Collected data entries:
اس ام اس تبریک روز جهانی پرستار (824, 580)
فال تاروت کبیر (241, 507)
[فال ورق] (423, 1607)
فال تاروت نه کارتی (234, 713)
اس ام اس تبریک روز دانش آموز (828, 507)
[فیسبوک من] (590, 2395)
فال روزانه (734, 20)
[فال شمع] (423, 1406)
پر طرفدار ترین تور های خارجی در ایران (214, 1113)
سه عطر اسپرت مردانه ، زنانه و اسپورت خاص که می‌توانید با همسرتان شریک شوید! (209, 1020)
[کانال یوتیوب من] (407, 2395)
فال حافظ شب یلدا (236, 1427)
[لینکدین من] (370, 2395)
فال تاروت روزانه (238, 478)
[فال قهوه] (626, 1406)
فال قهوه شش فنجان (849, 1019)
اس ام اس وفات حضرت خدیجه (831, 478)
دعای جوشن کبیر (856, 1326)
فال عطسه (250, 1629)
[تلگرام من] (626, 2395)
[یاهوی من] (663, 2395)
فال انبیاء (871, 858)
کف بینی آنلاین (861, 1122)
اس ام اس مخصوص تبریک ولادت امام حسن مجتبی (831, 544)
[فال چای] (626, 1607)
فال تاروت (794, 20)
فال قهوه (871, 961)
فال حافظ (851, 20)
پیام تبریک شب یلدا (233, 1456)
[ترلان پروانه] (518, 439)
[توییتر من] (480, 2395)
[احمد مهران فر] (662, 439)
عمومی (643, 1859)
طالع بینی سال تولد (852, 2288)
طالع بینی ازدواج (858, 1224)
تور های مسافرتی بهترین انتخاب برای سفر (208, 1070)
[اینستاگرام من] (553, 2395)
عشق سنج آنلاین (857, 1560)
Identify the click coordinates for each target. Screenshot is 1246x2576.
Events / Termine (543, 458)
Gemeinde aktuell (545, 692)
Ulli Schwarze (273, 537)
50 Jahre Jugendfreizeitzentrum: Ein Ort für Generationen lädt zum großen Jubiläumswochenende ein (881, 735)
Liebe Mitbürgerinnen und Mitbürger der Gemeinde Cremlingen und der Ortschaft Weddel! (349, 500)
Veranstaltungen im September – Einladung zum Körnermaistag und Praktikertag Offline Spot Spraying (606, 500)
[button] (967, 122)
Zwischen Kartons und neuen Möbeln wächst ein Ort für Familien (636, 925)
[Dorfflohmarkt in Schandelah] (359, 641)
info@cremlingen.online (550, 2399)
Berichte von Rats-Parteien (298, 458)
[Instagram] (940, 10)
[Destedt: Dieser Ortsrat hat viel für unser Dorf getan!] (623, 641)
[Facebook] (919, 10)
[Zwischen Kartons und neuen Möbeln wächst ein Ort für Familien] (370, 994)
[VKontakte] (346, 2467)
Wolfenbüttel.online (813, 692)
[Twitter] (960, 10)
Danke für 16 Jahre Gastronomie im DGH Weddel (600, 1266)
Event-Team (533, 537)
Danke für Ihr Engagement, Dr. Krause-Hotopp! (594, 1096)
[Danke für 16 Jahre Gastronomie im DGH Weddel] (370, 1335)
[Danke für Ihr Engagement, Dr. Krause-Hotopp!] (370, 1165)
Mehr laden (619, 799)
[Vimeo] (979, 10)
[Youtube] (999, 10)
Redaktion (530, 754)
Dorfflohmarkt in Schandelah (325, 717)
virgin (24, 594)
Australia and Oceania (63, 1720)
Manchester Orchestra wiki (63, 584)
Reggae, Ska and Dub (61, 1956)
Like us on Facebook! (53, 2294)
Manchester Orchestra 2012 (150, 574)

*What this task involves*
Lines in the records above that carry the word "Krause" are to be located and copied.

*Answer box*
Danke für Ihr Engagement, Dr. Krause-Hotopp! (594, 1096)
[Danke für Ihr Engagement, Dr. Krause-Hotopp!] (370, 1165)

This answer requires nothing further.